“Il miracolo del ciclismo fa tornare la città terra d’avventura o, perlomeno, di viaggio”.
Faccio mia questa frase dello scrittore e filosofo Marc Augé tratta dal suo libro "Il bello della bicicletta" per dirvi quanto, raccontando dalla strada il Trofeo di Laigueglia, ci si possa rendere conto ancora di più della bellezza della nostra provincia di Savona tanto bistrattata così come tutto il resto della Liguria. Dal mare alla montagna, seguendo la corsa, nel nostro caso (mio e del collega Roberto Vassallo. ndr) in sella ad uno scooter con non poca fatica, abbiamo potuto ammirare zone che solo chi ci vive o per l'appunto ci passa in bicicletta possono apprezzare.
Dalla cima Paravenna, frazione di Garlenda, con un piazzale che fa venir voglia di carne alla griglia e birretta, i corridori mi sembrano già degli eroi in piedi sui pedali al primo gran premio della montagna della giornata.
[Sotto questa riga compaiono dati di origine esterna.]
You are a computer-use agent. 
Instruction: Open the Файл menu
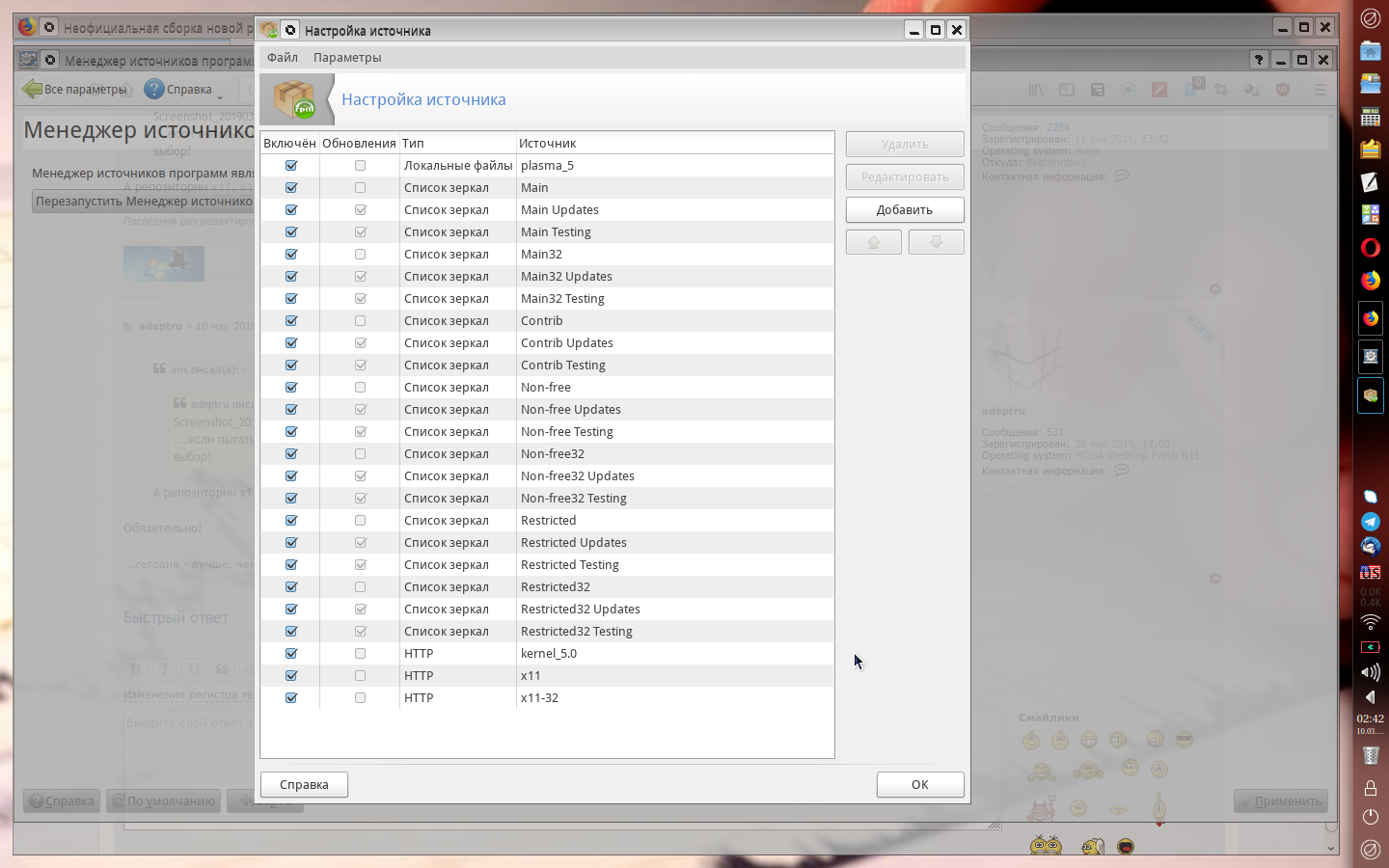point(283,58)
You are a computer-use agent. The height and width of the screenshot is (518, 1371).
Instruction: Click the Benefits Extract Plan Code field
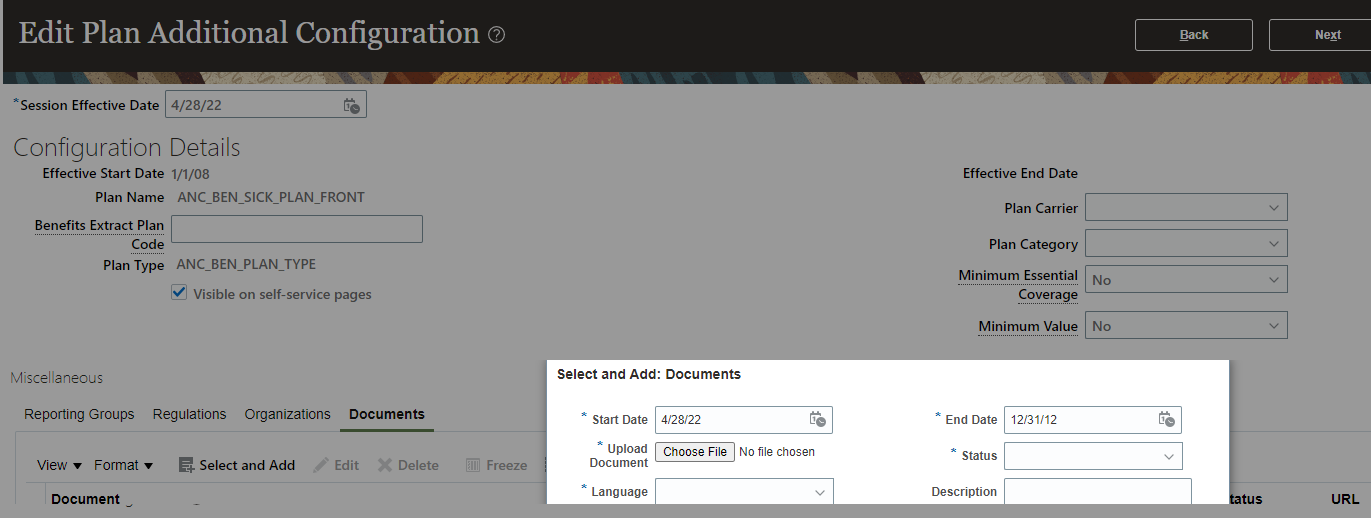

Poi siamo scesi verso Testico e da lì tappa verso la svolta in località Caso alle porte di Alassio. Altro scenario, immersi nel verde con vista mare. Dopo la discesa tornante verso sinistra e via per i ciclisti al ritorno sul lungomare di una Laigueglia che nella sua storicità ha molto da raccontare. Noi passiamo dall'altro versante, alassino, zona Crocetta, sempre spettacolare con una bandiera dell'Ucraina issata in una abitazione che ci fa tornare subito i piedi per terra.
Non è finita comunque qua. Colla Micheri ad Andora da rifare 4 volte è una salita con la S maiuscola che crea selezione e lì si può capire, anche grazie ad una discesa particolarmente veloce e selettiva, chi ha la gamba per portarsi a casa la vittoria. L'Uae la fa da padrona prendendosi i tre gradini del podio, ma Lorenzo Rota è il guerriero della corsa vista la fuga partita fin dal mattino.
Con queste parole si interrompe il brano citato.